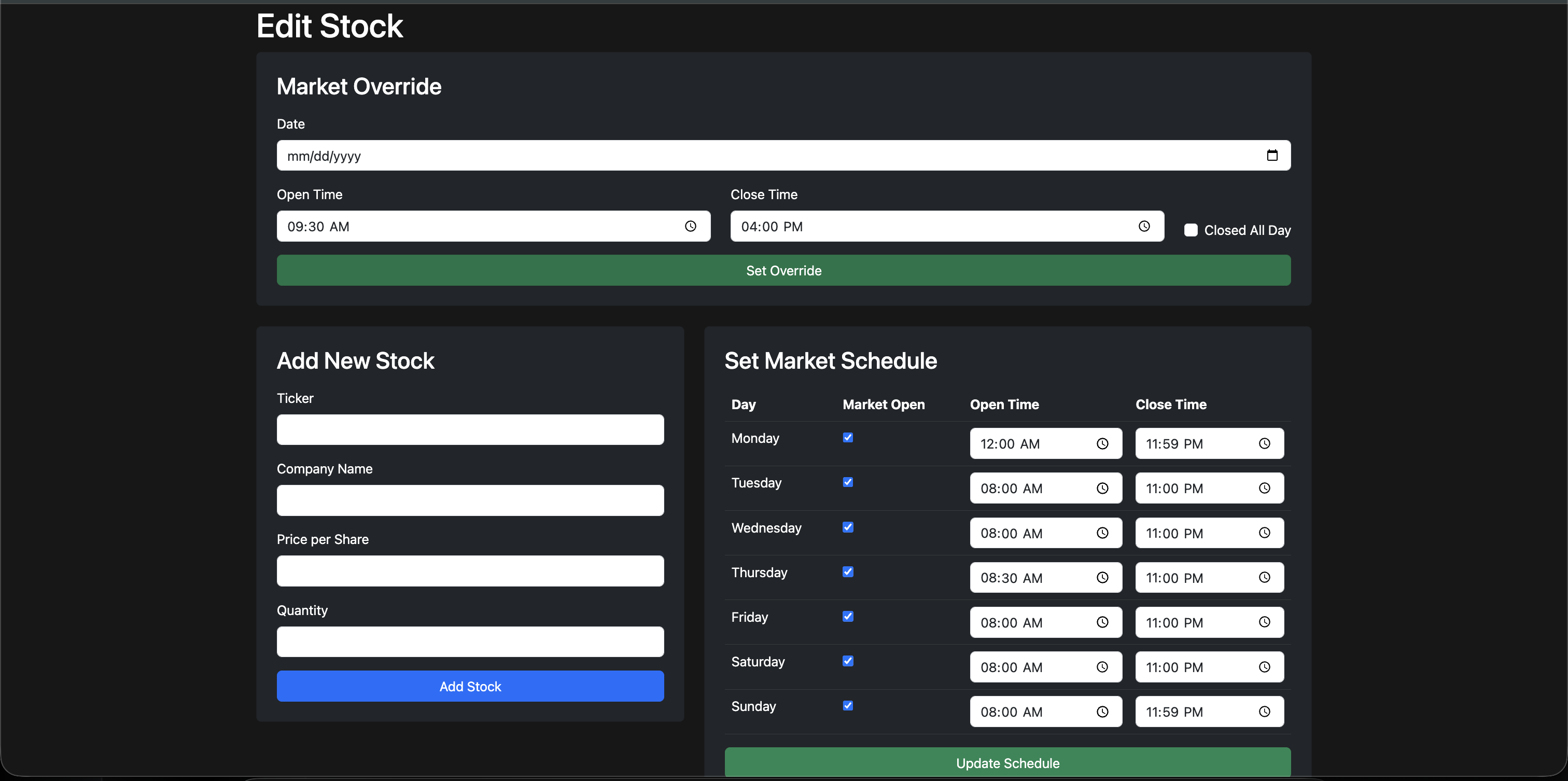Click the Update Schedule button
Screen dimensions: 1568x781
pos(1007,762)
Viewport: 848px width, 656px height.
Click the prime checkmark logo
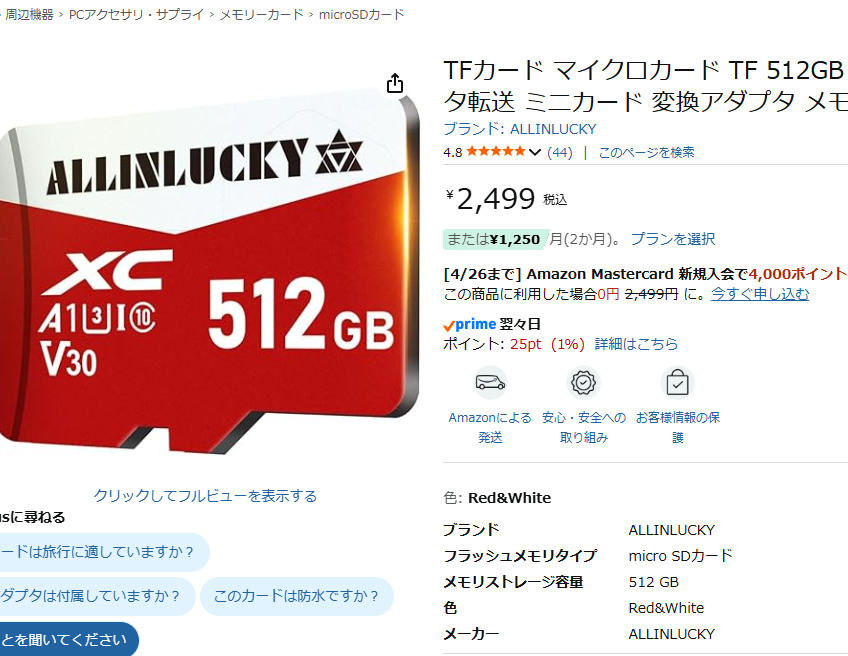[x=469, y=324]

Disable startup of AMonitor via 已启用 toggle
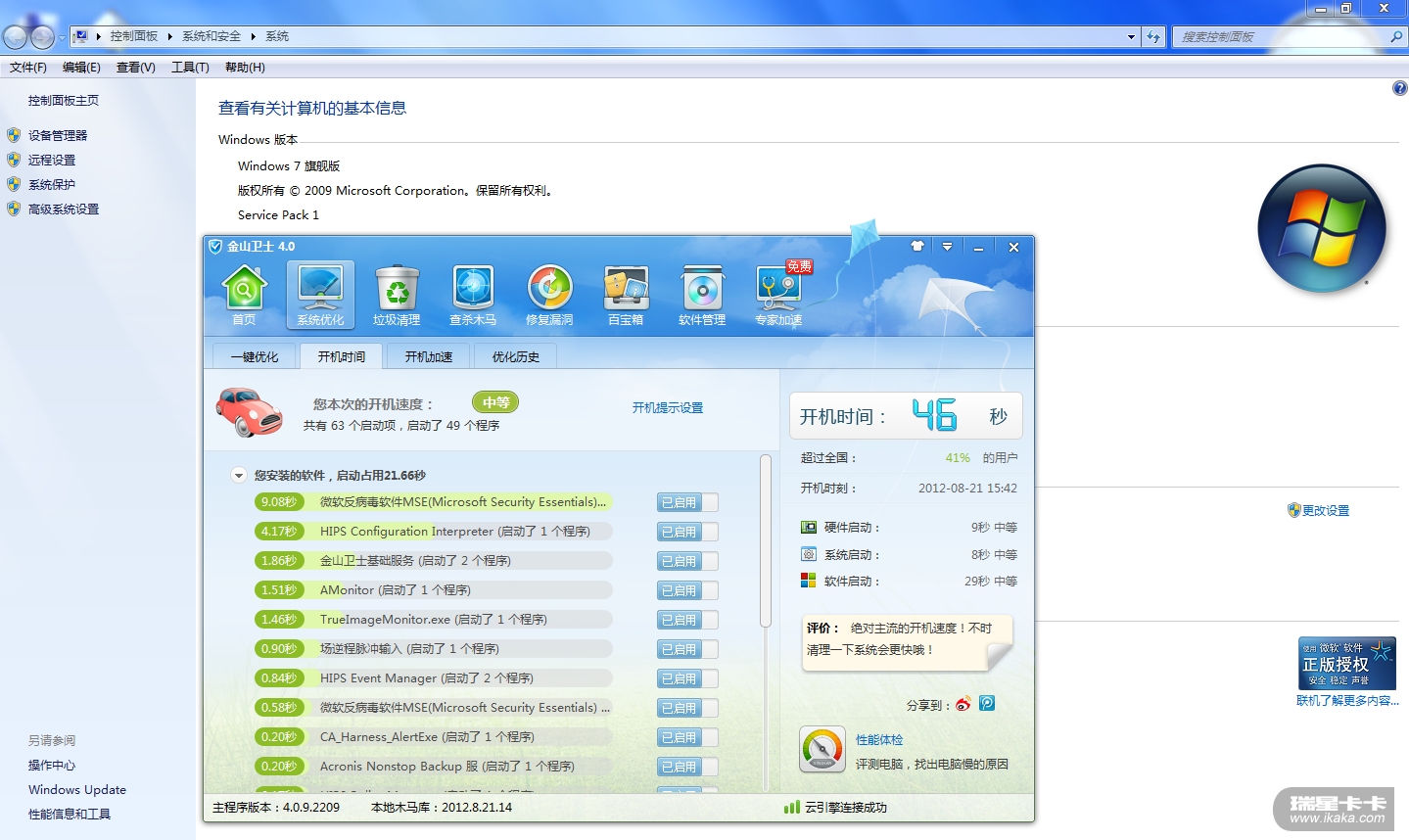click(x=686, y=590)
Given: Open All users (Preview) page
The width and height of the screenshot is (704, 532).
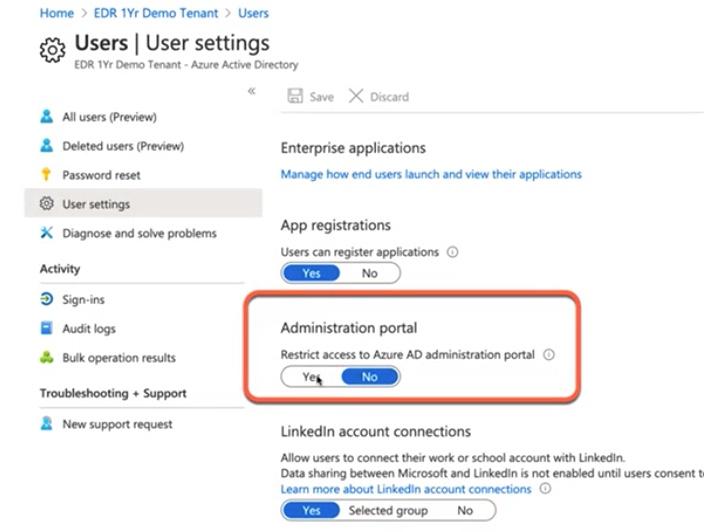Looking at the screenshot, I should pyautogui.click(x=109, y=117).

- WRITTEN PROBLEM
Retype every line of the records above word for word, and leave out the pictures.

- OUTPUT OF THE EXERCISE
Click the Update Schedule button
Screen dimensions: 1568x781
pos(1007,762)
Viewport: 848px width, 656px height.
Click the prime checkmark logo
[x=469, y=324]

Disable startup of AMonitor via 已启用 toggle
click(x=686, y=590)
Given: Open All users (Preview) page
The width and height of the screenshot is (704, 532).
Looking at the screenshot, I should pyautogui.click(x=109, y=117).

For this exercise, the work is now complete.